• _TEXT PROVIDED_
_ _ _ _ _

I though I would leave you with one more, my favorite Art Porter tune, “Inside Myself”.  It is a very commercial version but you can still here how bad ass a player he is.

Read Full Post »

Alright…I’m gonna write this..from a..stream of …….musical consciousness.
My beat..be.in..4/4 time..
Quarter note gets….65…..
Use this tune as your set…cause that is what I am talking in time toooo…ooooo
Oh yeah. Oh yeah
Im-a-talkin’ ’bout that…soooouulllll…..Muuuuussaaaaak…

Who better to put the soul on the track then D’Angelo?  Yeah that’s right not that many.  What am I rambling about?  I am talking about that soulful, easy groovin’ baby making music, that black music.  Yeah I know its been a while since I have written.  My only defense is that I have been bogged down in the out of control, door swinging in the wind life style all of you my readers have come to love.  I don’t even know where to start and I think that has been why I have not been able to get any constructive words on paper.  At the moment I still don’t have words for all that has happened in my life over the previous few weeks.  In the mean time while I compose myself and gather my thoughts and “mouth words” (two extra UCB points if you post in the comments where and what I am referencing in quotations.) you can enjoy this entry of Groovin’ High.

My new couch guy (yes that’s right after being vacant for over two months there is finally an intrepid soul up for the task of being completely Lisantified.  How many words have I made up here on SurfingRuinedMyLife.net with my name somewhere in them? Talk about great moments in narcissism), Sean and I were discussing last night how the majority of America has no soul both musically and symbolically.  America is slowly diluting human ingenuity, integrity and individuality.   If the government had it their way they would start mass producing man like the Mustang and Costco, but that is a master piece blog for another day when I am at my most anarchistic.

What does this have to do with Music or D’Angelo?  Everything.  Americans on a whole have no appreciation for really good, creative and authentic music.  All the people want to hear is generic bullshit that has been re-recorded, re-produced, re-mixed, re-masterd, re-cycled and spit out the back end so they can shake their ass on the dance floor to the same song all night long.  Face it right now the majority of new music being made en mass no matter the genre is complete watered down, inaudible shit.  That is why the DJ’s turn the base real high and load it up with sound effects to make you forget how bad the song your listening to really fucking sucks.  Then people wonder why I cant bring myself to do anything with music anymore. What’s the fucking point?

I was first turned on to D’Angelo while playing with the Proximity Theatre Group this past summer by the music director and in my opinion one of the more brilliant cutting edge composers I have had to pleasure of working with, Ken Urbina.  He had this pre and post show music mix that always opened with “Lady” another great one by this fat cat, D’Angelo.  I used to jam out to it back stage on my soprano sax before each show.  Since then I have picked up a myriad of tracks from him and still jam out on all three of my horns to them.  If I was born black I totally could have been blowing back up for all these guys, but alas I am just a white boy trying too hard as usual.

“Me and Those Dreamin’ Eyes”  is just such a passion filled tune.  That was the whole point of my ramblings earlier in this piece was how too many in this world around me lack passion.  “Whatever” although the one word phrase that should most likely go down as the tag line for my generation is a terrible state of being.  This is the kind music you get down with that special lady in your life to.  Slow dancing round the living room after a hard day at work, bumping and grinding.  Slowly caressing each other as clothing begins to be shed.  I hope you have experienced the passionate love making I am describing  at least once in your life.

_ _ _ _ _

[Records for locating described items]
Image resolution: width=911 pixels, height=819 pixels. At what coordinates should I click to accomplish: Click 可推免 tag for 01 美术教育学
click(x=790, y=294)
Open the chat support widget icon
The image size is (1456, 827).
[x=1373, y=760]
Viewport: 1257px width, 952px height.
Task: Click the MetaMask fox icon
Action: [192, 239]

_ _ _ _ _

• _REQUIRED WORK_
Print the passage of the blog post about D'Angelo above from "What does this" to "the fucking point?", reproducing it word for word.

• _ANSWER TO THE PROBLEM_
What does this have to do with Music or D’Angelo?  Everything.  Americans on a whole have no appreciation for really good, creative and authentic music.  All the people want to hear is generic bullshit that has been re-recorded, re-produced, re-mixed, re-masterd, re-cycled and spit out the back end so they can shake their ass on the dance floor to the same song all night long.  Face it right now the majority of new music being made en mass no matter the genre is complete watered down, inaudible shit.  That is why the DJ’s turn the base real high and load it up with sound effects to make you forget how bad the song your listening to really fucking sucks.  Then people wonder why I cant bring myself to do anything with music anymore. What’s the fucking point?